动机许多数据集足够大,我们需要关注速度/效率。所以我本着这种精神提供这种解决方案。它恰好也很简洁。

For the sake of comparison, let's drop the index column

为了便于比较,让我们删除索引列

df = data_set.drop('index', 1)

Solution
I'll propose the use of zip and a comprehension

解决方案我会建议使用拉链和理解

list(zip(*[df[c].values.tolist() for c in df]))

[('2012-02-17', 24.75, 25.03),
 ('2012-02-16', 25.0, 25.07),
 ('2012-02-15', 24.99, 25.15),
 ('2012-02-14', 24.68, 25.05),
 ('2012-02-13', 24.62, 24.77),
 ('2012-02-10', 24.38, 24.61)]

It happens to also be flexible if we wanted to deal with a specific subset of columns. We'll assume the columns we've already displayed are the subset we want.

如果我们想要处理特定的列子集,它恰好也是灵活的。我们假设我们已经显示的列是我们想要的子集。

list(zip(*[df[c].values.tolist() for c in ['data_date', 'data_1', 'data_2']))

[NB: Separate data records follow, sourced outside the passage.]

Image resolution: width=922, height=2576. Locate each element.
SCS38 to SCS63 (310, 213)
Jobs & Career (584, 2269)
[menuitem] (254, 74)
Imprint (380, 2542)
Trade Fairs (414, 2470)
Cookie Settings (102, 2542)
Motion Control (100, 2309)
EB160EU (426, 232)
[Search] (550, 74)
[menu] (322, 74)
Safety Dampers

[('2012-02-17', 24.75, 25.03),
 ('2012-02-16', 25.0, 25.07),
 ('2012-02-15', 24.99, 25.15),
 ('2012-02-14', 24.68, 25.05),
 ('2012-02-13', 24.62, 24.77),
 ('2012-02-10', 24.38, 24.61)]

All the following produce the same results

以下所有产生相同的结果

  • [tuple(x) for x in df.values]
  • [df.values中x的元组(x)]
  • df.to_records(index=False).tolist()
  • df.to_records(指数=假).tolist()
  • list(map(tuple,df.values))
  • 列表(图(元组,df.values))
  • list(map(tuple, df.itertuples(index=False)))
  • list(map(tuple,df.itertuples(index = False)))

What is quicker?
zip and comprehension is faster by a large margin

什么更快?拉链和理解速度更快

%timeit [tuple(x) for x in df.values]
%timeit list(map(tuple, df.itertuples(index=False)))
%timeit df.to_records(index=False).tolist()
%timeit list(map(tuple,df.values))
%timeit list(zip(*[df[c].values.tolist() for c in df]))

small data

小数据

10000 loops, best of 3: 55.7 µs per loop
1000 loops, best of 3: 596 µs per loop
10000 loops, best of 3: 38.2 µs per loop
10000 loops, best of 3: 54.3 µs per loop
100000 loops, best of 3: 12.9 µs per loop

large data

大数据

10 loops, best of 3: 58.8 ms per loop
10 loops, best of 3: 43.9 ms per loop
10 loops, best of 3: 29.3 ms per loop
10 loops, best of 3: 53.7 ms per loop
100 loops, best of 3: 6.09 ms per loop

#5


7  

Here's a vectorized approach (assuming the dataframe, data_set to be defined as df instead) that returns a list of tuples as shown:

这是一个矢量化方法(假设数据帧,data_set被定义为df),它返回一个元组列表,如下所示:

>>> df.set_index(['data_date'])[['data_1', 'data_2']].to_records().tolist()

produces:

生产:

[(datetime.datetime(2012, 2, 17, 0, 0), 24.75, 25.03),
 (datetime.datetime(2012, 2, 16, 0, 0), 25.0, 25.07),
 (datetime.datetime(2012, 2, 15, 0, 0), 24.99, 25.15),
 (datetime.datetime(2012, 2, 14, 0, 0), 24.68, 25.05),
 (datetime.datetime(2012, 2, 13, 0, 0), 24.62, 24.77),
 (datetime.datetime(2012, 2, 10, 0, 0), 24.38, 24.61)]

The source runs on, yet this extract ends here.